### THE PROBLEM
The reply should hold every entry exactly as written and none of the pictures.

-=-=-

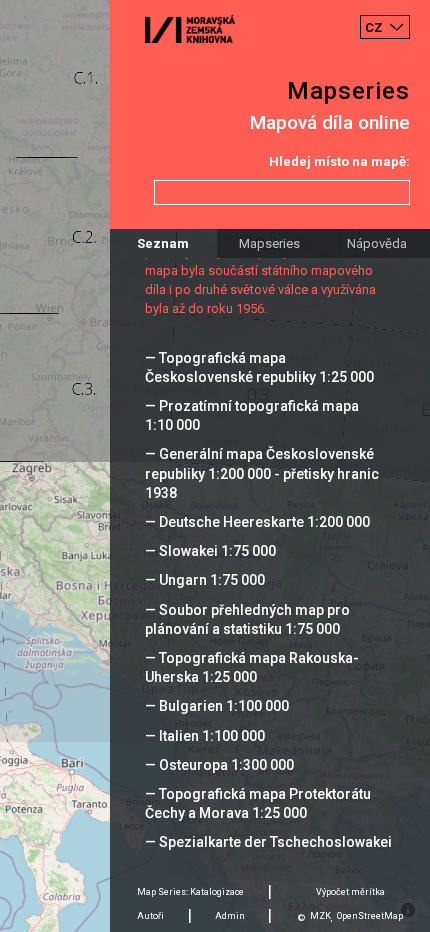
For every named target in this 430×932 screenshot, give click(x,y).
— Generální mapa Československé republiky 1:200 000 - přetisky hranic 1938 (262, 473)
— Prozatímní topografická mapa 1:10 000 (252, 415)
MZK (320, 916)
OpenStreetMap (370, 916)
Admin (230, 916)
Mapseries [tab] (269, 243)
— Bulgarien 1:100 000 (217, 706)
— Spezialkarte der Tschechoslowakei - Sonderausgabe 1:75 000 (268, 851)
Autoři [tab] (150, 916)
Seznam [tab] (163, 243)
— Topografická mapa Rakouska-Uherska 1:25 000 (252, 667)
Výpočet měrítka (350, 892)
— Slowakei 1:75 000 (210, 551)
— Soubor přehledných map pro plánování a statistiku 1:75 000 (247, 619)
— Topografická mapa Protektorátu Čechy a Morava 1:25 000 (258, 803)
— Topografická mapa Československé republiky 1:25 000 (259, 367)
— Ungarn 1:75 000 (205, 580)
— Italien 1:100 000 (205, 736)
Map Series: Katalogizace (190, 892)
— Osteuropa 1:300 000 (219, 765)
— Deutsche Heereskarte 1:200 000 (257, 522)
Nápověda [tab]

-=-=-

### REPLY TO THE EXERCISE
For every named target in this 430×932 screenshot, give click(x,y).
— Generální mapa Československé republiky 1:200 000 - přetisky hranic 1938 (262, 473)
— Prozatímní topografická mapa 1:10 000 (252, 415)
MZK (320, 916)
OpenStreetMap (370, 916)
Admin (230, 916)
Mapseries [tab] (269, 243)
— Bulgarien 1:100 000 (217, 706)
— Spezialkarte der Tschechoslowakei - Sonderausgabe 1:75 000 (268, 851)
Autoři [tab] (150, 916)
Seznam [tab] (163, 243)
— Topografická mapa Rakouska-Uherska 1:25 000 (252, 667)
Výpočet měrítka (350, 892)
— Slowakei 1:75 000 (210, 551)
— Soubor přehledných map pro plánování a statistiku 1:75 000 (247, 619)
— Topografická mapa Protektorátu Čechy a Morava 1:25 000 (258, 803)
— Topografická mapa Československé republiky 1:25 000 (259, 367)
— Ungarn 1:75 000 (205, 580)
— Italien 1:100 000 (205, 736)
Map Series: Katalogizace (190, 892)
— Osteuropa 1:300 000 (219, 765)
— Deutsche Heereskarte 1:200 000 (257, 522)
Nápověda [tab]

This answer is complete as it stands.